Les inhibiteurs de PARP sont notamment des molécules capables de provoquer l’émergence de cassures au moment où BRCA1 serait le plus à même de réparer parfaitement, comme évoqué précédemment. Cependant, avec la multiplication des études, on a remarqué l’émergence de cas de résistance à ces inhibiteurs de PARP, dans le sens où l’effet escompté n’était pas rencontré. C’est ce phénomène qui m’a donné l’idée de regarder si ces inhibiteurs ne modifiaient pas l’activité de 53BP1 également, rendant caduque la stratégie thérapeutique expliquée avant.
Sur quoi allez-vous travailler lors du projet FARIDDAS ?
Nous allons évaluer l’activité de 53BP1 dans la signalisation des dommages causés à l’ADN, lorsque les cellules sont traitées avec des inhibiteurs de PARP. PARP est une protéine essentielle qui modifie le contexte cellulaire tout autour d’elle lorsque des cassures interviennent. Nous soupçonnons ainsi que PARP modifie également 53BP1 sur quelques acides aminés et nous voulons voir si 53BP1 lorsqu’il n’est plus modifié joue toujours son rôle ou non. Plus clairement, les phénomènes de résistance aux traitements par des inhibiteurs de PARP sont-ils liés ou non à ces changements sur 53BP1 ?
Pour ce faire, je vais travailler avec des méthodes de microscopie qui permettent d’observer l’effet de ces traitements sur 535BP1 en temps réel sur des cellules vivantes. En effet, nous sommes capables de casser précisément l’ADN et d’observer comment intervient le recrutement de 53BP1, à savoir s’il est plus rapide, retardé, plus ou moins fort, etc. De même, les zones de 53BP1 que nous soupçonnons être modifiées par les PARP seront précisément mutées. Ainsi, si ces mutations aboutissent à un changement de réponse de 53BP1 en présence de ces inhibiteurs, nous aurons alors une certaine cartographie de 53BP1 et serons capables de dire si un patient ou une cellule affichant cette modification sur 53BP1 peut répondre favorablement ou non à un traitement par des inhibiteurs de PARP.
Au terme du projet, j’espère pouvoir mieux évaluer la cinétique des protéines, l’impact de PARP sur la protéine 53BP1. J’espère aussi comprendre les évolutions et les impacts de ces éléments selon le moment du cycle de vie de la cellule.
Pourquoi avoir choisi d’effectuer le projet FARRIDAS dans ce laboratoire ?
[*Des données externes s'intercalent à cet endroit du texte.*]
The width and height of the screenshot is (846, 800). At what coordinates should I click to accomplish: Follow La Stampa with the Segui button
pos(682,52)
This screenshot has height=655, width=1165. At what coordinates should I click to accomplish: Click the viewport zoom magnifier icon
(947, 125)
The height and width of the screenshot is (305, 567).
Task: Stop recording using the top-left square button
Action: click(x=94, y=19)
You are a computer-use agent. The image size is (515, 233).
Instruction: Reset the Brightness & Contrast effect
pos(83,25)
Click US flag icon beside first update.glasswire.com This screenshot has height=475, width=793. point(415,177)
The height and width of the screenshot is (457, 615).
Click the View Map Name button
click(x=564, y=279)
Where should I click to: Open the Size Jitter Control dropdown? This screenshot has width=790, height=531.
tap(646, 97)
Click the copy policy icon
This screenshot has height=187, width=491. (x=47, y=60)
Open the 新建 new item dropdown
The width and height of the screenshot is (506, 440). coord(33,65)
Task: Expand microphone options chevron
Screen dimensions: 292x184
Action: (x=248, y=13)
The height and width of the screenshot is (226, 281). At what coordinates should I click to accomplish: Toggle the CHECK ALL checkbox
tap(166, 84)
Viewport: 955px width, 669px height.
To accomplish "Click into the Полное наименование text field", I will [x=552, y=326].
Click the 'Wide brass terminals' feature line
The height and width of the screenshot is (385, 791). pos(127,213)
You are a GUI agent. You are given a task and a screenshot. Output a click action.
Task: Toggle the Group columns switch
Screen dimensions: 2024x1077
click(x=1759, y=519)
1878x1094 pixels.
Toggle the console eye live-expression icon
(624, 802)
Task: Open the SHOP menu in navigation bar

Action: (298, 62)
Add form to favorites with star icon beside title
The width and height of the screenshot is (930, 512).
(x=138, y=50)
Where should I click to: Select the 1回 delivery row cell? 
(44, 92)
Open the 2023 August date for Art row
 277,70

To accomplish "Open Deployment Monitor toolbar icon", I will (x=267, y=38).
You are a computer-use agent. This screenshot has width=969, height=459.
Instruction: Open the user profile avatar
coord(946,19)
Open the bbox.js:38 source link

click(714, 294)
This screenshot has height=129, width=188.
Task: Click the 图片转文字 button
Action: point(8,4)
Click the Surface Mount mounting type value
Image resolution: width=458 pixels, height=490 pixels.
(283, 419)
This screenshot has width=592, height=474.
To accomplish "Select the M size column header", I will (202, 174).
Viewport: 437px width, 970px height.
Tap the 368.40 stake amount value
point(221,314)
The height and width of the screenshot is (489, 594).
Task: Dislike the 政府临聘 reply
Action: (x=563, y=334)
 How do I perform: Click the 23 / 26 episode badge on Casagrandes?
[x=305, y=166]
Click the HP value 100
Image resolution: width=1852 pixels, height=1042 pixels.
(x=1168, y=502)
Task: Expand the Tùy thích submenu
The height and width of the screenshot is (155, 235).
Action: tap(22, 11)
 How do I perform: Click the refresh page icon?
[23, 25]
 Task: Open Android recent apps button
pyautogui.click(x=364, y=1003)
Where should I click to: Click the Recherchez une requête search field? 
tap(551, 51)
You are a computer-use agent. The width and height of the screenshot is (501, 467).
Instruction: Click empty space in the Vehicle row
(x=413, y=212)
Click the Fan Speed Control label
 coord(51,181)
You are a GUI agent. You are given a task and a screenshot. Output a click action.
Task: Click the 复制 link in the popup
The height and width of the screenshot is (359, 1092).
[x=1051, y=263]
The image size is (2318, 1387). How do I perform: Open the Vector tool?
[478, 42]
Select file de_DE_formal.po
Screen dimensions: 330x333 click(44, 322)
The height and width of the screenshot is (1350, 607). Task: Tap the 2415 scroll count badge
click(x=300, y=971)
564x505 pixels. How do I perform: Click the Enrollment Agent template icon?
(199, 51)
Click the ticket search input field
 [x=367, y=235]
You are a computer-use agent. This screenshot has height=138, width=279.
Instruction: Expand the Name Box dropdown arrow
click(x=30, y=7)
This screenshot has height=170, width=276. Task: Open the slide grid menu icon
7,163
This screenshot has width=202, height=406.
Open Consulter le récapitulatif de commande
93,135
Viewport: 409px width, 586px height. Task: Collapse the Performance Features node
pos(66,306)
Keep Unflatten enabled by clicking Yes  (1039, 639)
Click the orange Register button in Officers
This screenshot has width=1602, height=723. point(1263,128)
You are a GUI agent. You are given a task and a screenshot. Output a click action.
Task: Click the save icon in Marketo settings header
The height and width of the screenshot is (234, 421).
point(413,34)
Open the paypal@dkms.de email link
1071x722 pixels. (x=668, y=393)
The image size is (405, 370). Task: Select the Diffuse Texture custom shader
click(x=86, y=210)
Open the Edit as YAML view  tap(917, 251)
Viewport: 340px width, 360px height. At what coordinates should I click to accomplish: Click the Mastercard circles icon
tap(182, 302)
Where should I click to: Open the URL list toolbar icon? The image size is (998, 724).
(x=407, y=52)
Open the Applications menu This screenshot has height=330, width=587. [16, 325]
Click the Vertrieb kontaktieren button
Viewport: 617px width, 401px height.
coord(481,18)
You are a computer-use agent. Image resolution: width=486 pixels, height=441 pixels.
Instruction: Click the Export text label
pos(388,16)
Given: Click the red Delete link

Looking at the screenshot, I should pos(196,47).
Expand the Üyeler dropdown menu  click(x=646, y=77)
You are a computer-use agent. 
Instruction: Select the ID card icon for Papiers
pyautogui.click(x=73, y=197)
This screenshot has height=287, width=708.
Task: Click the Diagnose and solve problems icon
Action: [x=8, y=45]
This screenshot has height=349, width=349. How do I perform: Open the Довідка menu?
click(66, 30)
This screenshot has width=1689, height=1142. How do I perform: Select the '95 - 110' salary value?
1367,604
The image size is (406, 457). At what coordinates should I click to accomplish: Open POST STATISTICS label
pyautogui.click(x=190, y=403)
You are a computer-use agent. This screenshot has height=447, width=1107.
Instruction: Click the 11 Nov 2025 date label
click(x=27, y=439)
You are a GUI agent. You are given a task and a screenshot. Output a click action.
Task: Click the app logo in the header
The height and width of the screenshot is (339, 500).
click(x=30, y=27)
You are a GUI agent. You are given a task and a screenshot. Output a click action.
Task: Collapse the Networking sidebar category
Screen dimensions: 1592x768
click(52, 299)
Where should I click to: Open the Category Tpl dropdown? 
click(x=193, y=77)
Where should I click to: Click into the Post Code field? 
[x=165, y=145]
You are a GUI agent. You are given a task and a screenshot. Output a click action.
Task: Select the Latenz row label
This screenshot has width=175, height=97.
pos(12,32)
Je souhaitais d’abord revenir travailler en Bretagne, et approfondir mes recherches sur 53BP1. Il me paraissait évident de collaborer avec mon superviseur actuel, Sébastien Huet, car c’est un spécialiste de PARP, de son rôle dans les phénomènes de réparation de l’ADN et dans les techniques de microscopie qui permettent de l’observer. En contrepartie j’apporte mon expertise sur la protéine 53BP1 et les protéines qui lui sont associées.
Enfin, j’ai accès ici au matériel nécessaire « prêt à l’emploi », notamment avec de nombreuses lignées cellulaires, un millier de constructions d’ADN… Cela me permet de faire des expériences sur différents types cellules, d’observer spécifiquement certaines protéines avec certaines mutations, et de confirmer plus facilement mes hypothèses.
Avez-vous une recommandation pour un lecteur désireux d’en savoir plus sur le sujet ?
Je peux vous suggérer le livre « The Black Box of Biology: A History of the Molecular Revolution » écrit par Michel Morange. Ce livre souligne l’impact de la biologie moléculaire sur les découvertes scientifiques en biologie depuis un demi-siècle. De plus, vous êtes le/la bienvenu(e) de venir au laboratoire ou de communiquer avec nous. Les chercheurs apprécient toujours de partager, discuter à propos de leurs recherches.